Saturday, February 21, 2009

Life Coach - an observation that I agree with - One thing that I dont miss at all being out of army

I think Indian Army can take the cake in its anti intellectualism. It has taken a vow not to read or encourage reading. Exceptions always prove the law!

http://pragmatic.nationalinterest.in/2009/02/20/the-difference/

This is so very true.

I have 7 topics at the top of my head that I would like to see a defence officer to talk on for at least 5 to 10 minutes. These 7 topics are all the latest. I don't want a solution; all I seek is the officer to tell me why did the problem start, how does it manifest and what are the possible ramifications. And the officer should be able to answer questions that may arise.

Here comes the list
  1. Global recession - what is recession, what is depression, what is stagflation, why does it happen
  2. Sub prime crisis - what are CDOs, what are credit default swaps, what is sub prime mortgage, how are they all related
  3. India and its economic clout in the world - what is India's GDP, what are its exports, who are its customers, what do they buy, what is world export market, what is India's share in it, how will India be affected by the global recession
  4. Compare India, China, US economically, militarily, culturally
  5. Carbon credits - what are they, what is TCO for carbon credit, why is it important, what is carbon footprint
  6. Bio genetic engineering - what are the ethical issues
  7. Bailouts - is it socialism or capitalism?
I thank my power luncheons where our group discusses issues like these as mentioned in my earlier post.

As a CO you can decide what your officers discuss during parties, get to gethers. Be wary of the Web 2.0 generation. In my tenure of 11 years, never did I see an leader organizing a discussion around a topic. And I used to find myself severly handicapped when I used to talk to my civilian counterparts while I was in service.

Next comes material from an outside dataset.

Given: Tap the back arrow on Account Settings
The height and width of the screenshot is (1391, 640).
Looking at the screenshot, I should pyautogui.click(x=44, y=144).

What stops you from lighting the candle that banishes ignorance.

2 comments:

Unknown said...

dear sheth,
while i do agree in that the organisation of ours need to adopt and adapt to groow and that most of us cannot spk for 5 mins on the topics given by you, i have a difference in opinion about the alleged intellectual hollowness of 'PEOPLE LIKE US'. The new school intellectuala have a distinctive techno-economic bias, and are conspicuous by absence of emotional quotient...the absolute lack of ability to what i call fluctuate between pedastals of intellect...any way i would like to go more with Camus that the greatest revolution is a metaphysical one... tomorrow will be the era of intangibles....worth a thought?????

Sandesh Sheth said...

I gave a lot of thought to the comment you made over the past 3 days.

I think there are various levels at which an army officer functions. At the rank of Colonel and below, awareness of the world affairs does not really matter. And when I have talked to retired Generals they too were clueless to an extent. So guess they felt that it did not matter at level too. I dont think that is a pretty picture if all our thinking at even a General's level is just operational thinking and never strategic thinking.

What matters at CO level is how to manage the troops and the unit. But given this pre-requisite, an officer would still end up hollow if he were to be asked to give an elevator pitch on
1. Equipment management
2. Physical fitness management
3. Discipline management
4. Administration
5. Improving morale of troops

I could go on, but just to illustrate the point, let us consider Equipment Management.

We still resort to the same concepts of equipment repairs when the equipment starts failing. I have never seen predictive failure analysis carried out. Do we need it absolutely? The cost of repair to a vehicle is not only the downtime associated, but also the price of the mechanic working on it, the need to carry and stock spares so that the vehicle is repaired immediately, the amount of paper work and time wasted to monitor the repair at all levels. We never bother about it because we never bear the burden of the downtime directly. But the cost is there, hidden to us, but in the budget of the defence services.

Or let me consider the colossal amount of time wasted in rifle cleaning. Either the troops are lying or you are not ensuring the correct procedure if you say that the weapon underwent hot water drill for 7 days after every firing. This time could be used much more productively.

Let me ask an officer as to what weapon management techniques would help to save time - does batch processing make sense, should weapon cleaning be organized around cells concepts, would JIT concept help for weapon cleaning. I guess the officer would still be at a loss of words.